SUPPLIED INFORMATION Start Marker

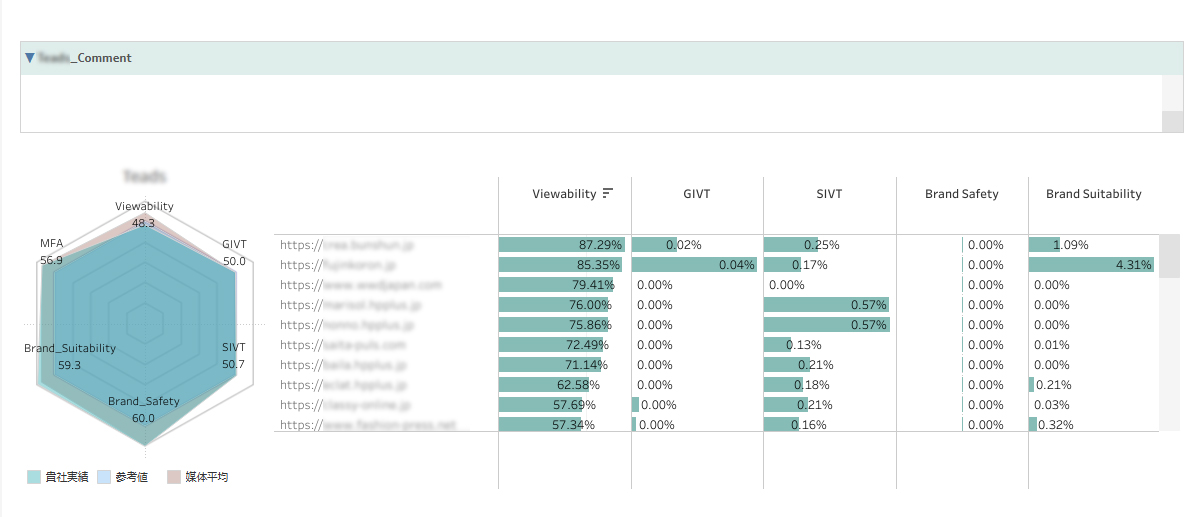Click the SIVT column header
This screenshot has height=517, width=1201.
coord(829,194)
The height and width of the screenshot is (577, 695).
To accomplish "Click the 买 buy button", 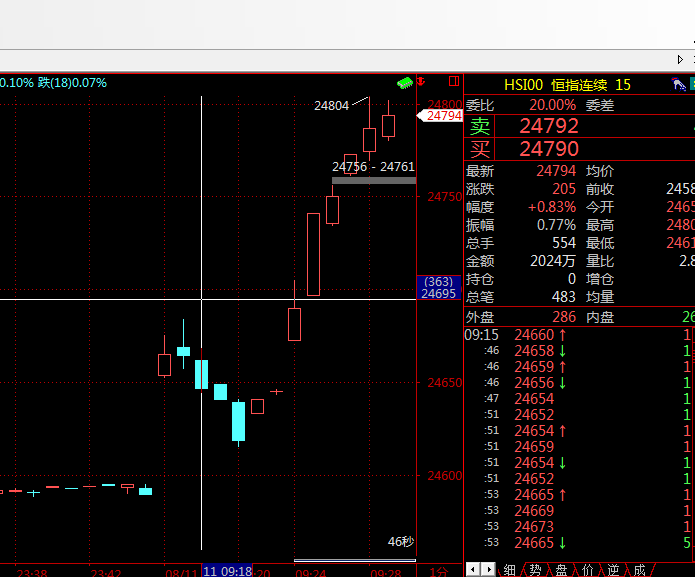I will (481, 149).
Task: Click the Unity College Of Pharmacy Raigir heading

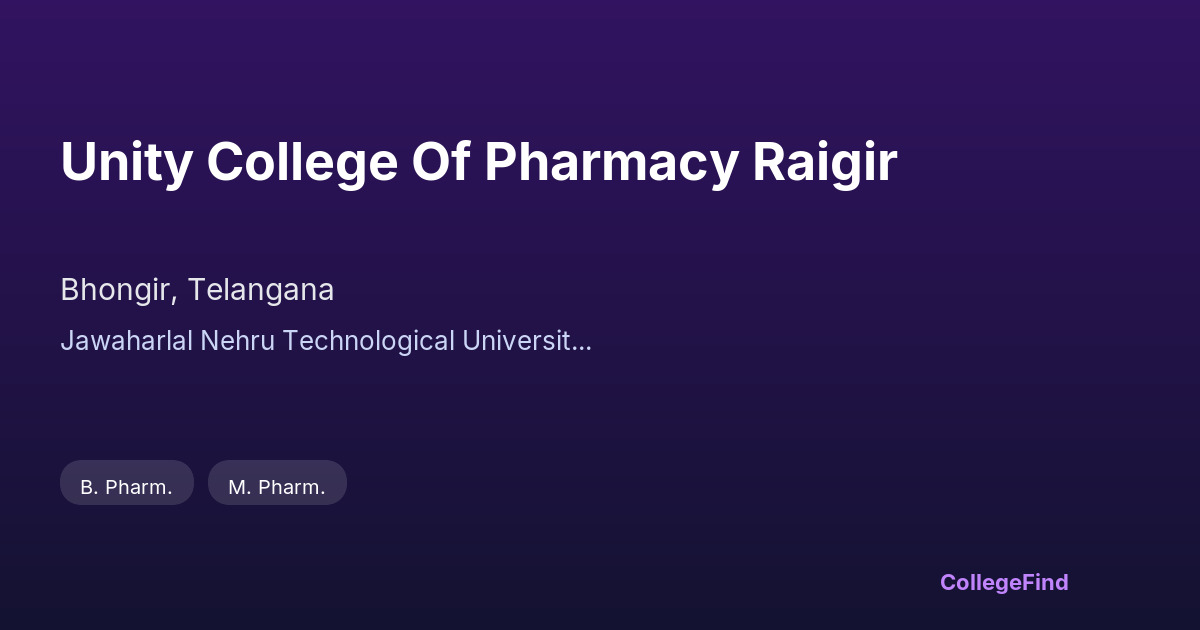Action: [x=478, y=162]
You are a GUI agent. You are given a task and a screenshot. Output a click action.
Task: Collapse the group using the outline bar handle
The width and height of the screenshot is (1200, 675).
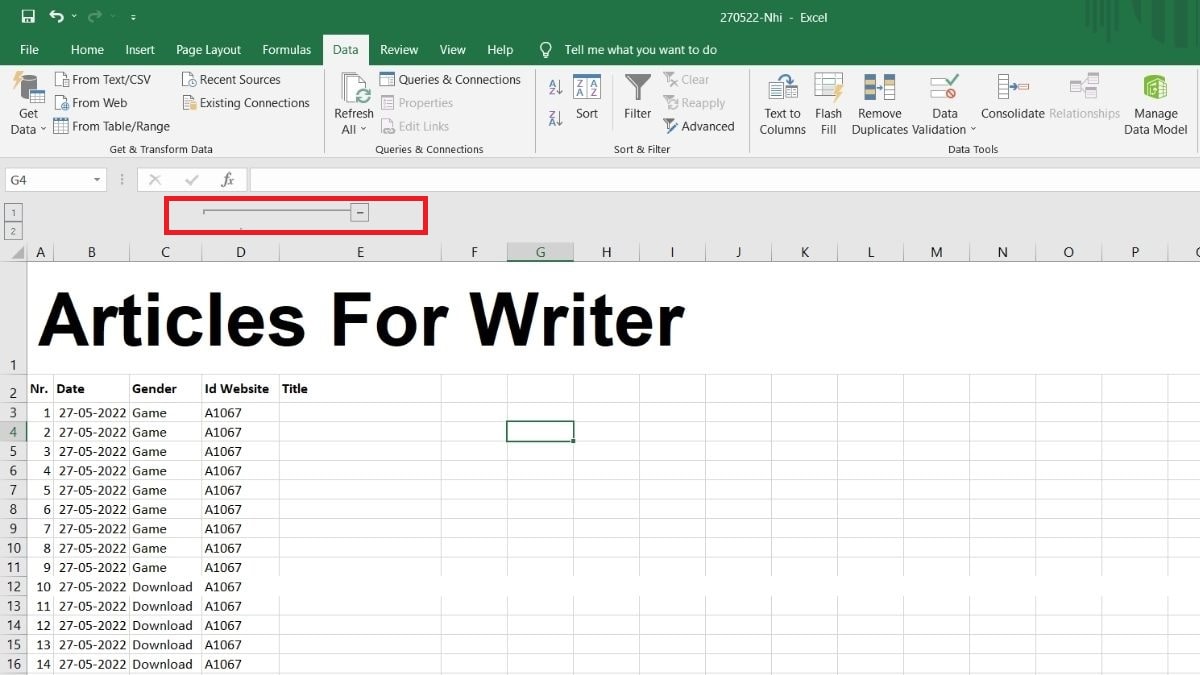[359, 212]
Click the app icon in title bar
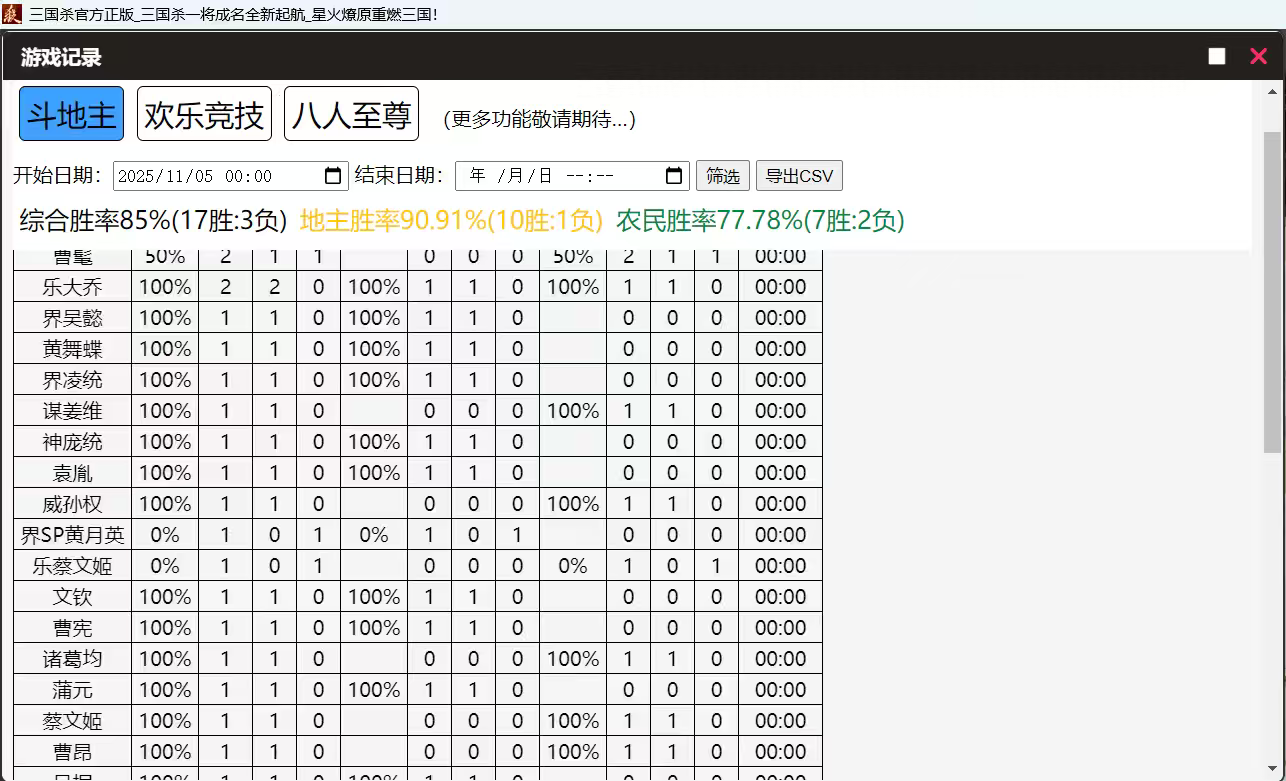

SUPPLIED INFORMATION End Marker

TASK ITEM: Only the lines from the one containing "The width and" through the end of the records above should be retyped, exactly as they stand, with any pictures left out.

SOLVED EXERCISE:
The width and height of the screenshot is (1200, 675).
[359, 212]
Click the app icon in title bar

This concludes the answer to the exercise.